FIFA Regrets Awarding 2022 World Cup Hosting to Qatar
By Vittorio Hernandez | May 19, 2014 8:53 AM EST
A double whammy is hitting FIFA since two of the locations of the World Cup hosts are proving to be problems for the international football league.
Besides problems with four unfinished football stadiums in Brazil just a few weeks to the opening of the first games for the 2014 World Cup in June, FIFA is also having headaches with the venue for the 2022 World Cup.
FIFA President Sepp Blatter admitted on Friday that it was a mistake picking Qatar as host for the 2022 World Cup.
Blatter said, quoted by Swiss broadcaster RTS, "Yes, it was a mistake of course, but one makes lots of mistakes in life. The technical report into Qatar said clearly it was too hot but the executive committee - with a large majority - decided all the same to play it in Qatar."
Blatter reportedly was in favour of the U.S. hosting the 2022 World Cup, but UEFA's Michel Platini, allegedly his rival for the presidency as Blatter plans to run for another term as FIFA president in 2015, voted for Qatar.
Fourteen of the 22 FIFA voting members of the executive committee picked Qatar in December 2010 even if a FIFA inspection team classified the Middle Eastern country as high risk because of the extreme heat on summer.
While he said that political considerations were the basis in picking Qatar, Platini and those who voted for Qatar denied they were pressured by their heads to state for business reasons. Blatter pointed to France and Germany as having voted for Qatar for political reasons.
But the French foreign ministry called Blatter's statement without foundation although Platini had admitted that he attended a high-level meeting with the current Qatari emir and former French President Nicolas Sarkozy.
Business Insider reports that many of the committee members who voted for Qatar have been banned for ethics breaches.
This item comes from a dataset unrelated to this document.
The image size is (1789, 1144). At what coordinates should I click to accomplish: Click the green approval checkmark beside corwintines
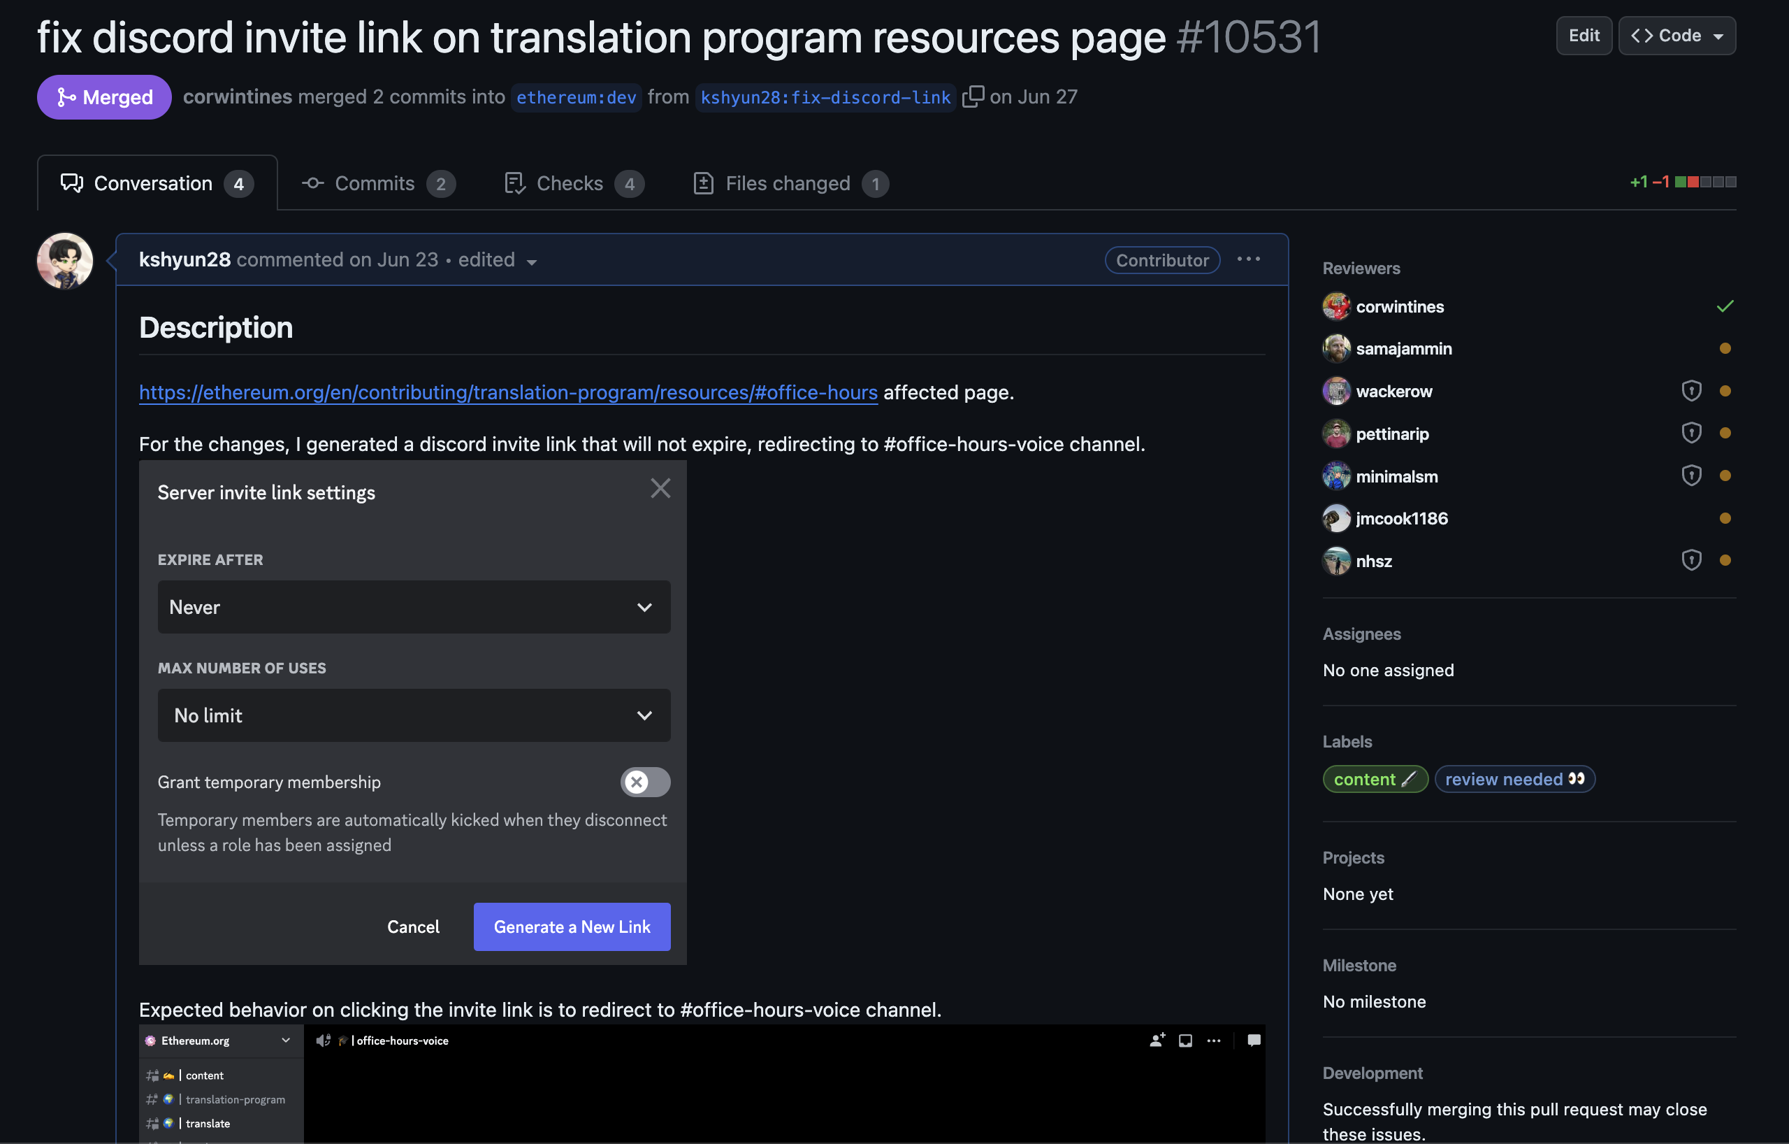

The 10-year-old daughter of one committee member allegedly received $3.4 million after her father favoured Qatar.
Besides the extreme summer heat, Qatar is also having image problems since a new study commissioned by the government found that 1,000 migrant workers have died in 2012 and 2013 although the workers were not directly working on World Cup projects.
The alternative now is to hold the 2022 World Cup during winter.
Blatter has been FIFA president since 1998. When the international football organisation holds its election in May 2015, he will be 79 years old by then.